L’IA sera singulièrement utile ici pour accélérer la mise au point de modèles pertinents et par ailleurs faciles à manipuler, car définis par moins de paramètres tout en restant fidèle au système simulé.
Vers les jumeaux numériques
En ligne de mire se profile la conception des « jumeaux numériques », un enjeu crucial aujourd’hui lorsque l’on parle de santé : chaque patient disposerait d’un double virtuel, un modèle le plus complet possible de sa physiologie et de ses pathologies pour ajuster au mieux le diagnostic, la prise en charge et les solutions thérapeutiques. Un autre de leurs enjeux est la mise au point et certification de dispositifs médicaux, basées uniquement sur la simulation numérique, sans recours aux tests animaux et tests cliniques.

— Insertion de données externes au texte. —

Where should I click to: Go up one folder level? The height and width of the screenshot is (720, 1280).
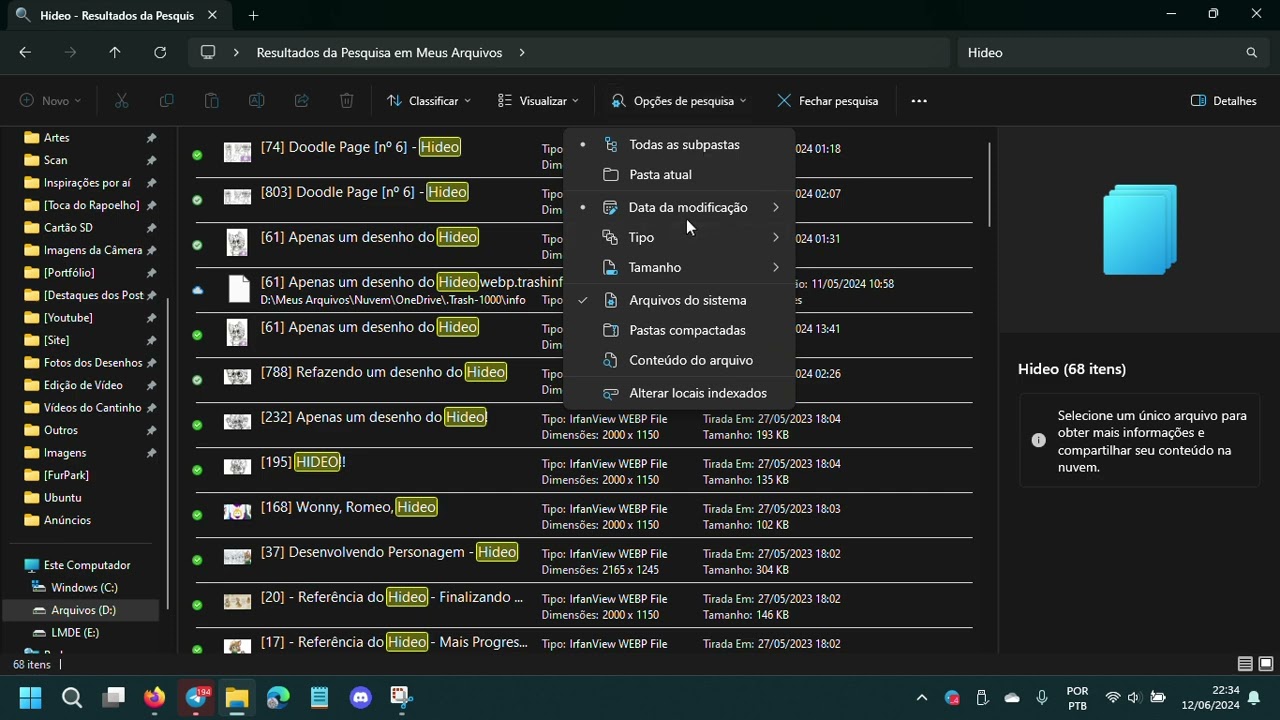[115, 53]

Le laboratoire BMBI ne compte pas monopoliser les deux superchips, bien au contraire. Anne-Virginie Salsac et Florian De Vuyst espèrent fédérer une communauté autour de Grace Hopper, aussi bien à l’intérieur de l’UTC qu’à l’extérieur, réunissant utilisateurs et concepteurs pour partager algorithmes, idées, retours d’expériences, perspectives d’amélioration… C’est tout l’esprit de Grace Hopper qui plane, l’américaine ayant toute sa vie plaidé pour un langage de programmation proche de la langue parlée plutôt que du langage machine plus abscons.